- _Exercise goal_
Copy out each line from the material where the word "agent" is found.

- _Recorded information_
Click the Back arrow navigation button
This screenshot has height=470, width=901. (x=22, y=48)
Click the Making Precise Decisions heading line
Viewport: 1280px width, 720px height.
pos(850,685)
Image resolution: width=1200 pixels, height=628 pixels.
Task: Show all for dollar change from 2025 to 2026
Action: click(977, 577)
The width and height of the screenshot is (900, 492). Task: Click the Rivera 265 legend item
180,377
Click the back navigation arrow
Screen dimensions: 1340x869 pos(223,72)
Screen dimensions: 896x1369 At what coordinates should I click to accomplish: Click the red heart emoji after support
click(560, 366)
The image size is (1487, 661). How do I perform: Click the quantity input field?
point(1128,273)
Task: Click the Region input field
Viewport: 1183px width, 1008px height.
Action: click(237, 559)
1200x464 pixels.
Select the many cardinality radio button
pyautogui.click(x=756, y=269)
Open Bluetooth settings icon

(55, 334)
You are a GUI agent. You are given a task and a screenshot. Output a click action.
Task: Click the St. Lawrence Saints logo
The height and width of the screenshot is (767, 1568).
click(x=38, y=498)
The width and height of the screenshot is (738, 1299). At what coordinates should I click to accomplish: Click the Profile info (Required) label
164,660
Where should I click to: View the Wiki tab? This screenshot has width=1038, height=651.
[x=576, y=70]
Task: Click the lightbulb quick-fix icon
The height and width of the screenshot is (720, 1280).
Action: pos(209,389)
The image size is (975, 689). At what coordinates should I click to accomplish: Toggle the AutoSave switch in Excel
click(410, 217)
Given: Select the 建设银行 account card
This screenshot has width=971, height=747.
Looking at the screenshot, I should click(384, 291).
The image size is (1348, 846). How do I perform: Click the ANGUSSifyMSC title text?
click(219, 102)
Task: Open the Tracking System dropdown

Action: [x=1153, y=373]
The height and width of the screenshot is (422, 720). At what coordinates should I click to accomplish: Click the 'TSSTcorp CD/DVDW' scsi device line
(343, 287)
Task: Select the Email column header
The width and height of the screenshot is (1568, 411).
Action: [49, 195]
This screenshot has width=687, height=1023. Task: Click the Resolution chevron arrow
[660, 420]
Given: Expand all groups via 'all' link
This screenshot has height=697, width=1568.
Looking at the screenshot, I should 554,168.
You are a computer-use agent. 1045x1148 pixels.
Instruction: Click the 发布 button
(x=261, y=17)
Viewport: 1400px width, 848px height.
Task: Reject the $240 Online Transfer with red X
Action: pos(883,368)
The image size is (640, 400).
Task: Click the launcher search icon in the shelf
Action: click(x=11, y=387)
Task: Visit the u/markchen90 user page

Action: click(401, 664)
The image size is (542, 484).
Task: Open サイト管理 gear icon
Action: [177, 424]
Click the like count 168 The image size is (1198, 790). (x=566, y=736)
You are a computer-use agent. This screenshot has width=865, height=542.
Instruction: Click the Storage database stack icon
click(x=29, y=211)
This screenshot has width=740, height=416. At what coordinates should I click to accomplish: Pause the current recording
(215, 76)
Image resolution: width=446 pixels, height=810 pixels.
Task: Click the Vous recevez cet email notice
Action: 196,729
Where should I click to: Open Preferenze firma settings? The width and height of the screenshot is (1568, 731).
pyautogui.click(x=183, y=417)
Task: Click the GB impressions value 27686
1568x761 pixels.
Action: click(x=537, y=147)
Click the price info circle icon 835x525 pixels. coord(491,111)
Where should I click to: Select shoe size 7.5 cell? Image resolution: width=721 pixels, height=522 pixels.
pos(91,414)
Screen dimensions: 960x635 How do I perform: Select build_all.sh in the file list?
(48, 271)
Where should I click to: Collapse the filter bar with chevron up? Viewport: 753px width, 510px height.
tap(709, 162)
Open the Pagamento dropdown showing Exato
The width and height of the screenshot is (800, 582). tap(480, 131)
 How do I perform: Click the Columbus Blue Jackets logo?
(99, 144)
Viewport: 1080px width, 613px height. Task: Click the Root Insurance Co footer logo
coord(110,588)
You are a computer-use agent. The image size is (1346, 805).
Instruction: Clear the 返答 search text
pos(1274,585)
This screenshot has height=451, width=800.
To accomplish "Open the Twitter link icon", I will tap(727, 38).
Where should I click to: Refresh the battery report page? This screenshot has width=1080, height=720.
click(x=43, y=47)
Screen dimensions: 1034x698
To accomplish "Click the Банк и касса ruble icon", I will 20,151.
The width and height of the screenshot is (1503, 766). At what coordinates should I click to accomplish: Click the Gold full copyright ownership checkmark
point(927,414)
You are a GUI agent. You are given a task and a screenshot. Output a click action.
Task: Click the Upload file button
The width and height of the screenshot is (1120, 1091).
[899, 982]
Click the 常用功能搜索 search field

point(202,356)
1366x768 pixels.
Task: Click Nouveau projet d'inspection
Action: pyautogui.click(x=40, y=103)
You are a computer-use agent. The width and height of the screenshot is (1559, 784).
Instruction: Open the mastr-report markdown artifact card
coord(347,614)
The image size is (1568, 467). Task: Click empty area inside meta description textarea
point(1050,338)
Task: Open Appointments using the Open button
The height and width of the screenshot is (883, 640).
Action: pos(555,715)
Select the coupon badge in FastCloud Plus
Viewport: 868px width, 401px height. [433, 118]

- _Solution for this exercise_
You are a GUI agent. You are given a task and a screenshot. Output a click action.
You are a computer-use agent. 1045x1148 pixels.
You are a computer-use agent. This screenshot has width=865, height=542.
You are a computer-use agent. The image size is (1346, 805).
You are a GUI agent. You are given a task and a screenshot. Output a click action.
You are a computer-use agent. The width and height of the screenshot is (1559, 784).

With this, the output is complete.